For more information on cluster reconfiguration, see etcd reconfiguration documentation.

Backing up an etcd cluster

All Kubernetes objects are stored on etcd. Periodically backing up the etcd cluster data is important to recover Kubernetes clusters under disaster scenarios, such as losing all control plane nodes. The snapshot file contains all the Kubernetes states and critical information. In order to keep the sensitive Kubernetes data safe, encrypt the snapshot files.

Backing up an etcd cluster can be accomplished in two ways: etcd built-in snapshot and volume snapshot.

Built-in snapshot

etcd supports built-in snapshot. A snapshot may either be taken from a live member with the etcdctl snapshot save command or by copying the member/snap/db file from an etcd data directory that is not currently used by an etcd process. Taking the snapshot will not affect the performance of the member.

Below is an example for taking a snapshot of the keyspace served by $ENDPOINT to the file snapshotdb:

ETCDCTL_API=3 etcdctl --endpoints $ENDPOINT snapshot save snapshotdb

Verify the snapshot:

ETCDCTL_API=3 etcdctl --write-out=table snapshot status snapshotdb
+----------+----------+------------+------------+
|   HASH   | REVISION | TOTAL KEYS | TOTAL SIZE |
+----------+----------+------------+------------+
| fe01cf57 |       10 |          7 | 2.1 MB     |
+----------+----------+------------+------------+

Volume snapshot

If etcd is running on a storage volume that supports backup, such as Amazon Elastic Block Store, back up etcd data by taking a snapshot of the storage volume.

Snapshot using etcdctl options

We can also take the snapshot using various options given by etcdctl. For example

ETCDCTL_API=3 etcdctl -h 

will list various options available from etcdctl. For example, you can take a snapshot by specifying the endpoint, certificates etc as shown below:

ETCDCTL_API=3 etcdctl --endpoints=https://127.0.0.1:2379 \
  --cacert=<trusted-ca-file> --cert=<cert-file> --key=<key-file> \
  snapshot save <backup-file-location>

where trusted-ca-file, cert-file and key-file can be obtained from the description of the etcd Pod.

Scaling out etcd clusters

Scaling out etcd clusters increases availability by trading off performance. Scaling does not increase cluster performance nor capability. A general rule is not to scale out or in etcd clusters. Do not configure any auto scaling groups for etcd clusters. It is highly recommended to always run a static five-member etcd cluster for production Kubernetes clusters at any officially supported scale.
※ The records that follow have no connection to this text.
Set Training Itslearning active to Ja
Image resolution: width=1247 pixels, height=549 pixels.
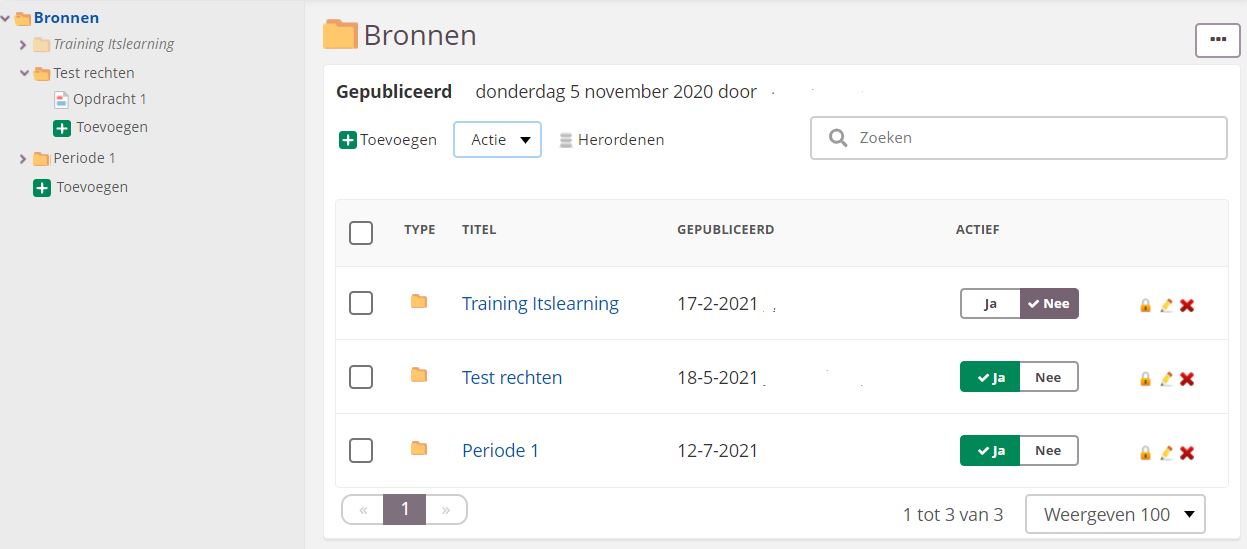990,304
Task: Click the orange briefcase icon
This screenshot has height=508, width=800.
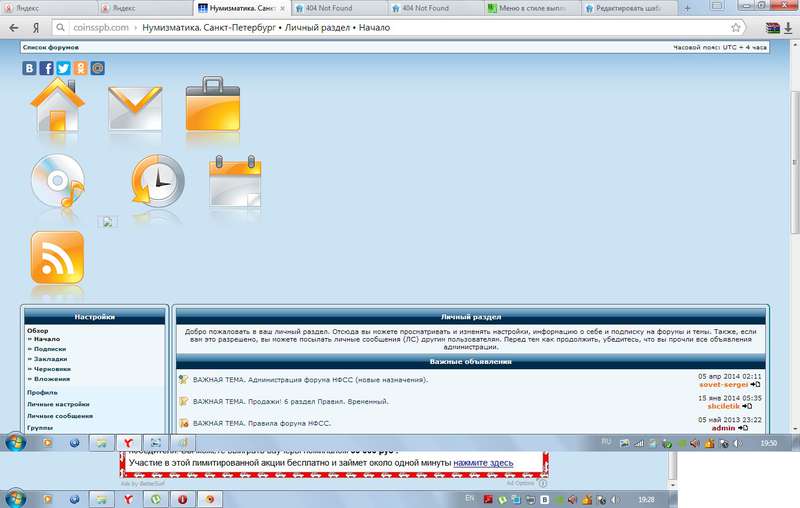Action: [x=211, y=104]
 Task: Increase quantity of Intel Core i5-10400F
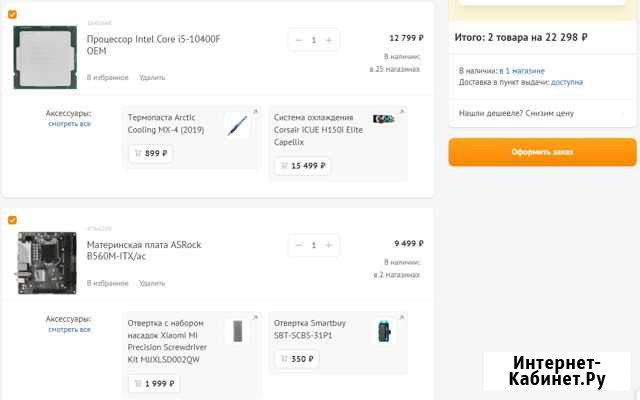[x=328, y=40]
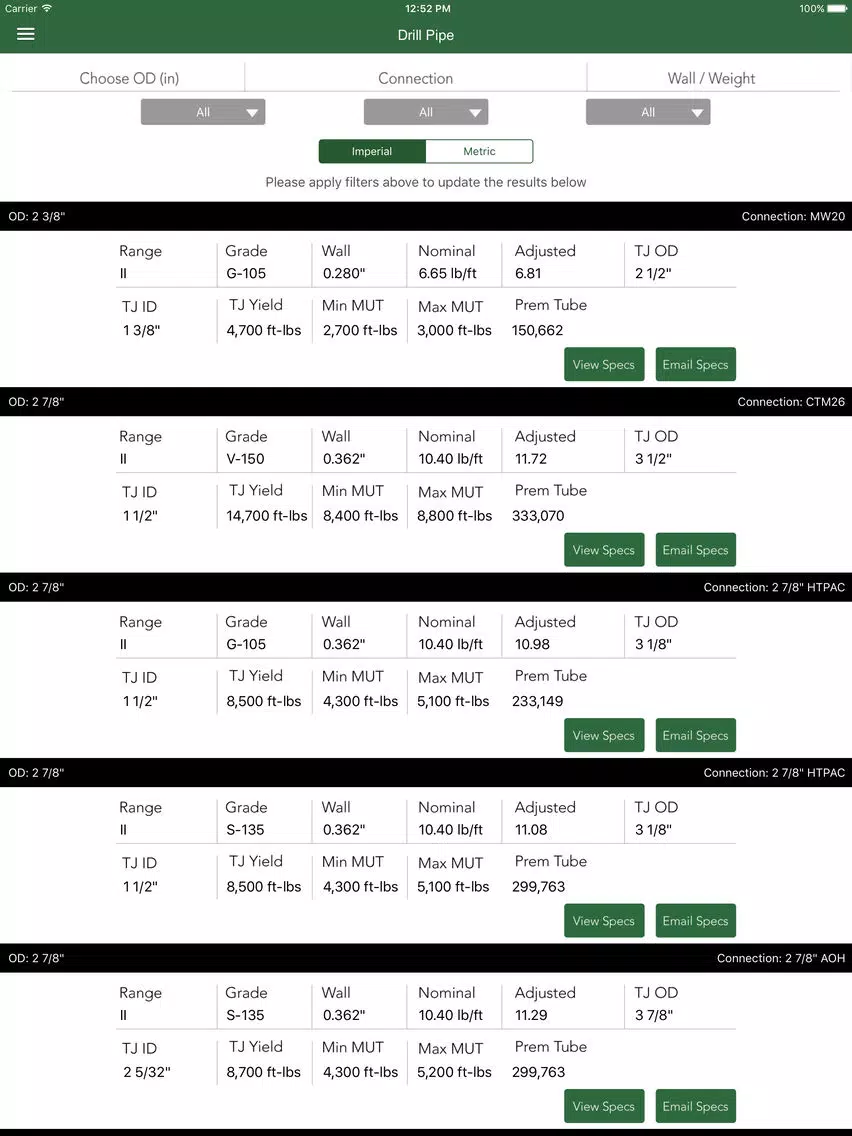Tap the battery status icon
852x1136 pixels.
[x=837, y=9]
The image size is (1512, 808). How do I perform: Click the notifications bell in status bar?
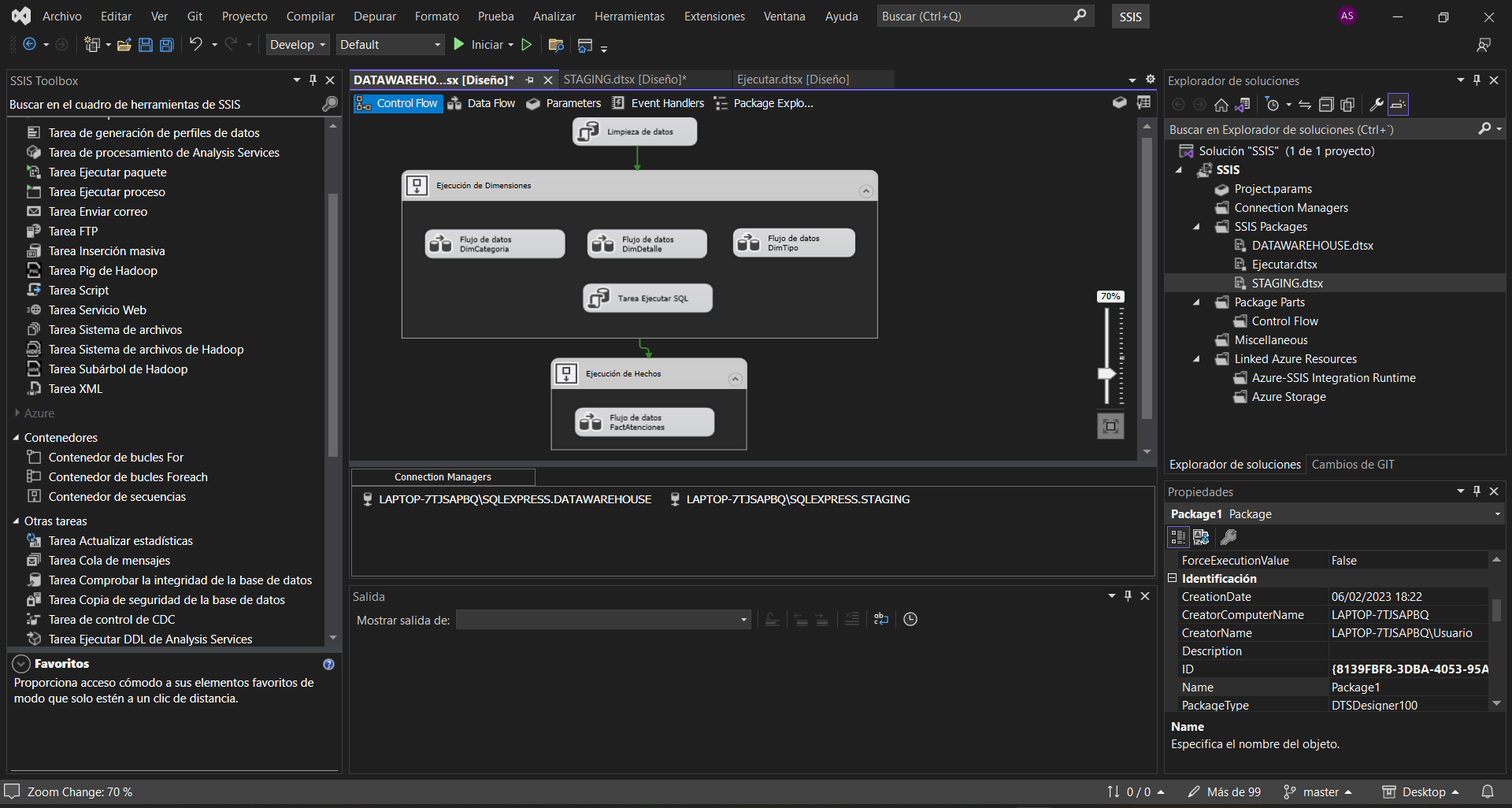(1488, 791)
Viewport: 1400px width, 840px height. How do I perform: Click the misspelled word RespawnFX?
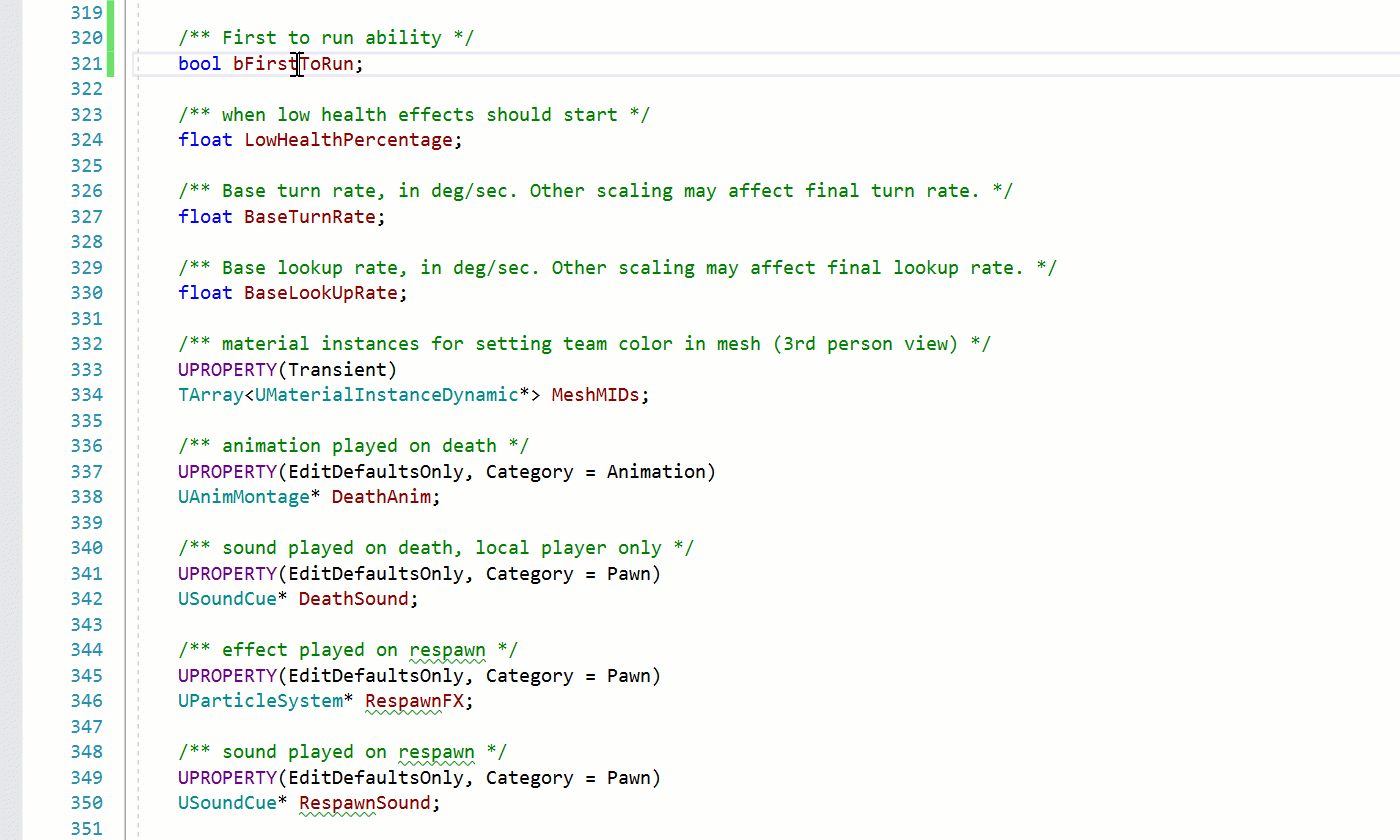[414, 700]
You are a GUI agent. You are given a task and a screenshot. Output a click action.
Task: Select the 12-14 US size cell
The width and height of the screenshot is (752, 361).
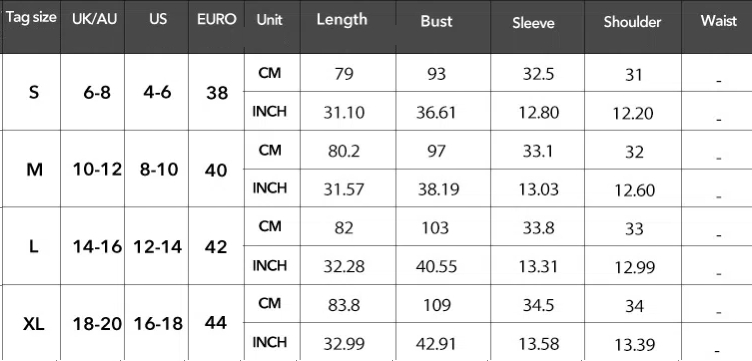coord(158,247)
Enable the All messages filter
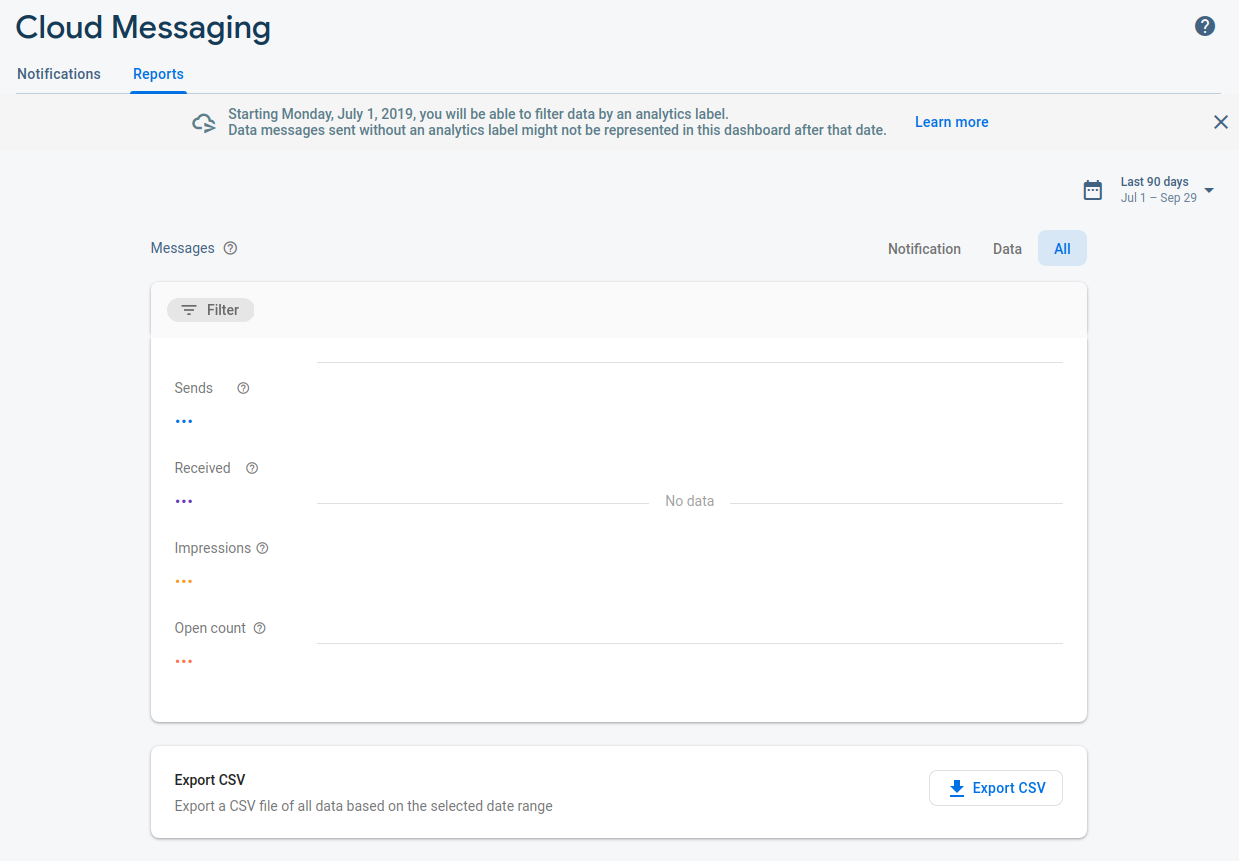Image resolution: width=1239 pixels, height=861 pixels. point(1061,247)
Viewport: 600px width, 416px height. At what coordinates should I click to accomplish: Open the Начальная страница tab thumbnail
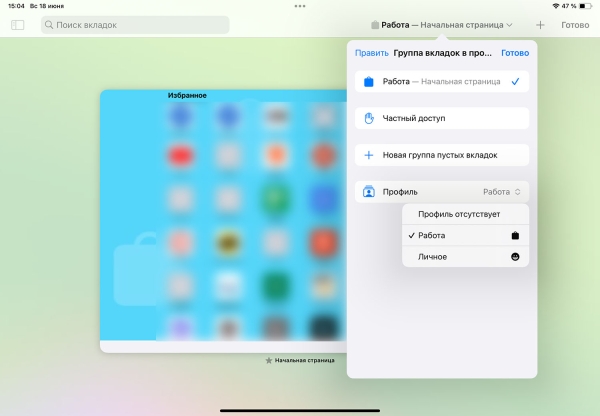click(x=222, y=220)
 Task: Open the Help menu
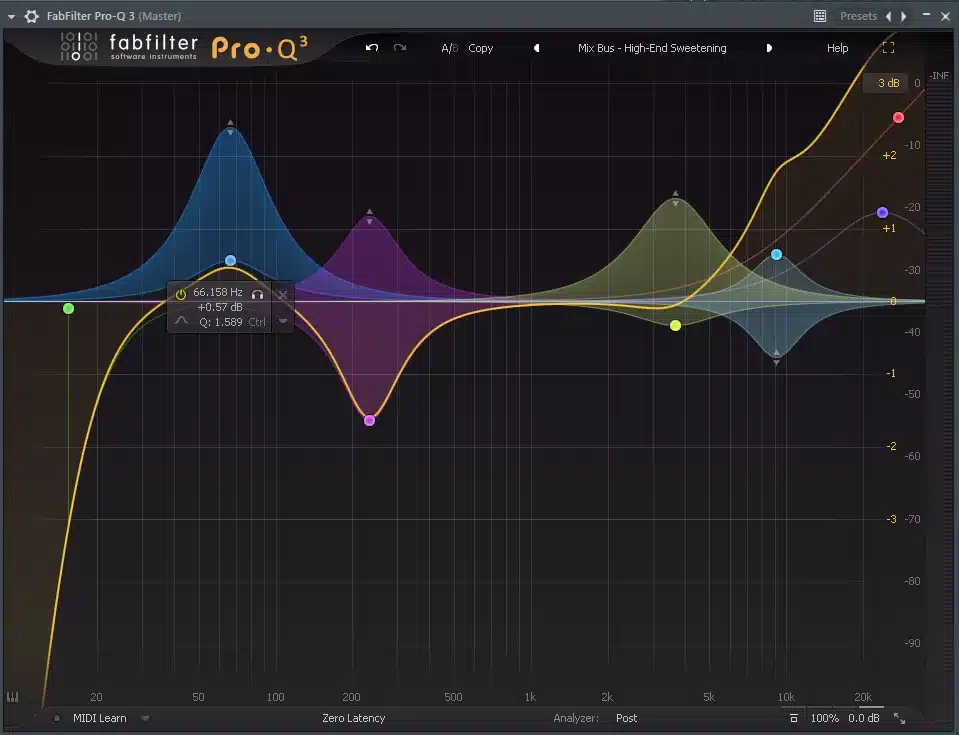837,48
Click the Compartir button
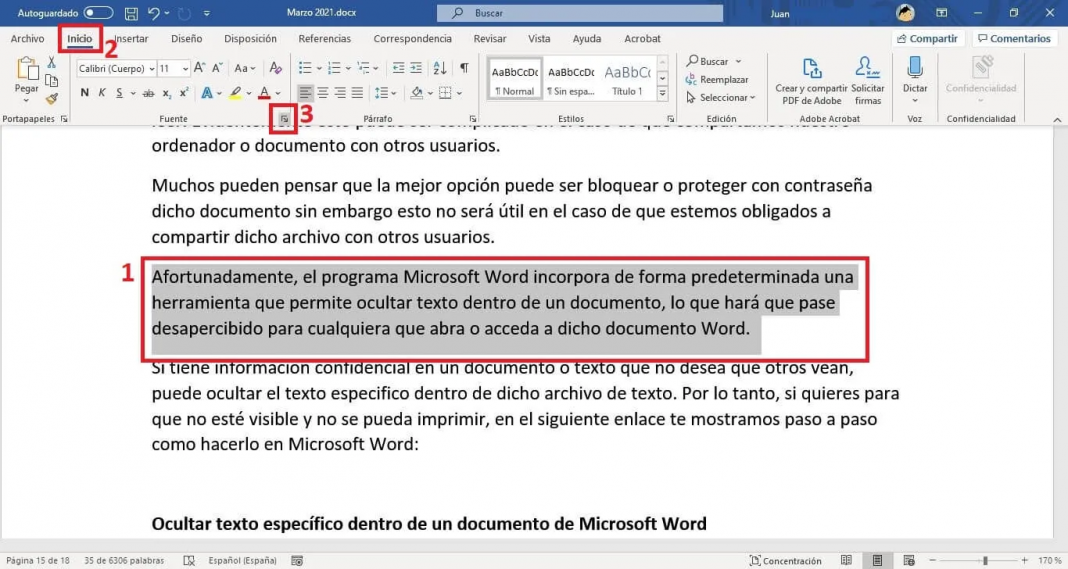Image resolution: width=1068 pixels, height=569 pixels. (927, 39)
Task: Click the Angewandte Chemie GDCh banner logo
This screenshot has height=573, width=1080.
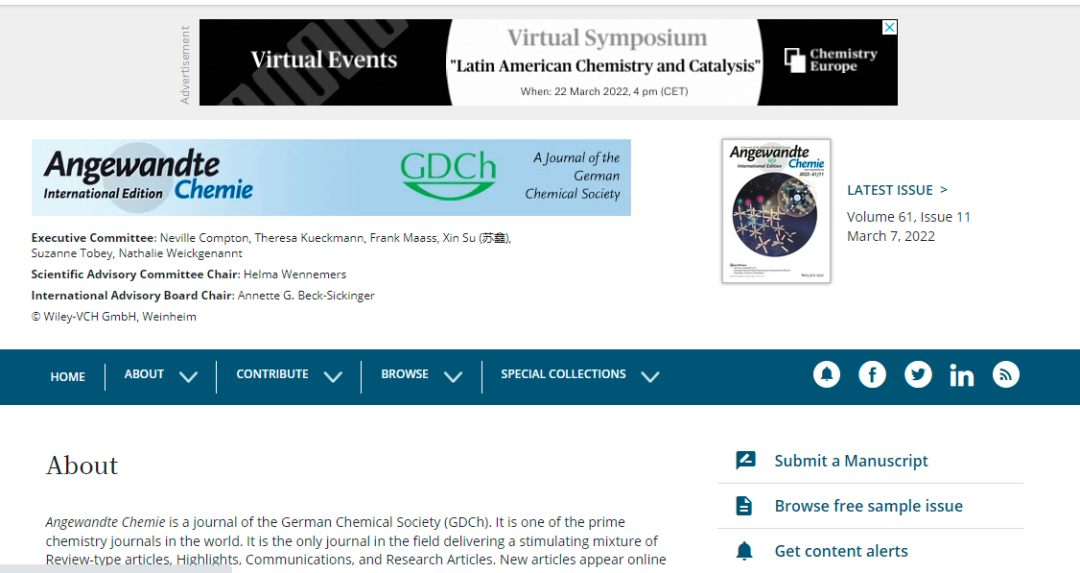Action: 331,177
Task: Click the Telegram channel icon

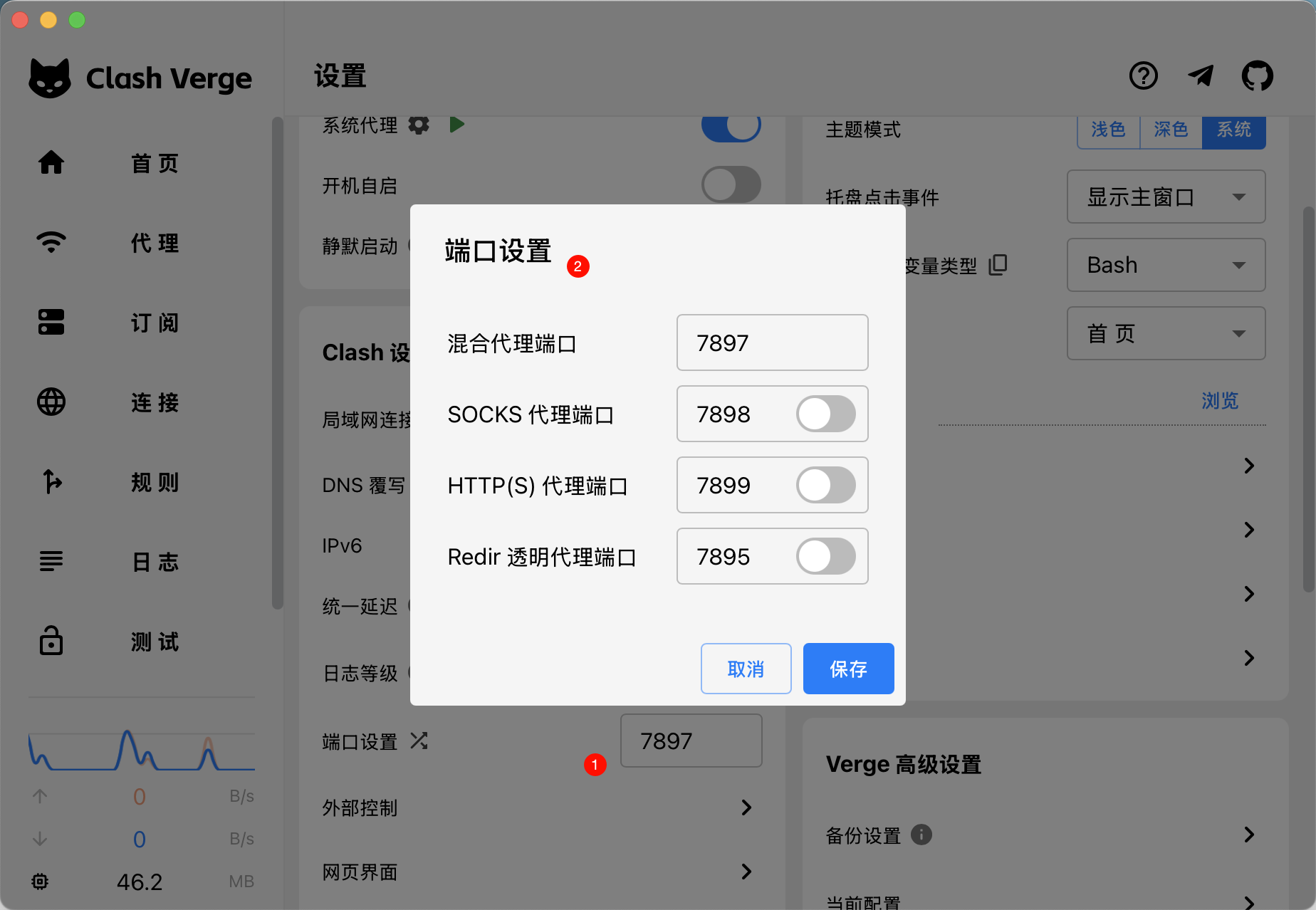Action: point(1201,75)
A reasonable scaling is to upgrade a three-member cluster to a five-member one, when more reliability is desired. See etcd reconfiguration documentation for information on how to add members into an existing cluster.

Restoring an etcd cluster

etcd supports restoring from snapshots that are taken from an etcd process of the major.minor version. Restoring a version from a different patch version of etcd also is supported. A restore operation is employed to recover the data of a failed cluster.

Before starting the restore operation, a snapshot file must be present. It can either be a snapshot file from a previous backup operation, or from a remaining data directory. Here is an example:

ETCDCTL_API=3 etcdctl --endpoints 10.2.0.9:2379 snapshot restore snapshotdb

Another example for restoring using etcdctl options:

ETCDCTL_API=3 etcdctl snapshot restore --data-dir <data-dir-location> snapshotdb

Yet another example would be to first export the environment variable

export ETCDCTL_API=3
etcdctl snapshot restore --data-dir <data-dir-location> snapshotdb

For more information and examples on restoring a cluster from a snapshot file, see etcd disaster recovery documentation.

If the access URLs of the restored cluster is changed from the previous cluster, the Kubernetes API server must be reconfigured accordingly. In this case, restart Kubernetes API servers with the flag --etcd-servers=$NEW_ETCD_CLUSTER instead of the flag --etcd-servers=$OLD_ETCD_CLUSTER. Replace $NEW_ETCD_CLUSTER and $OLD_ETCD_CLUSTER with the respective IP addresses. If a load balancer is used in front of an etcd cluster, you might need to update the load balancer instead.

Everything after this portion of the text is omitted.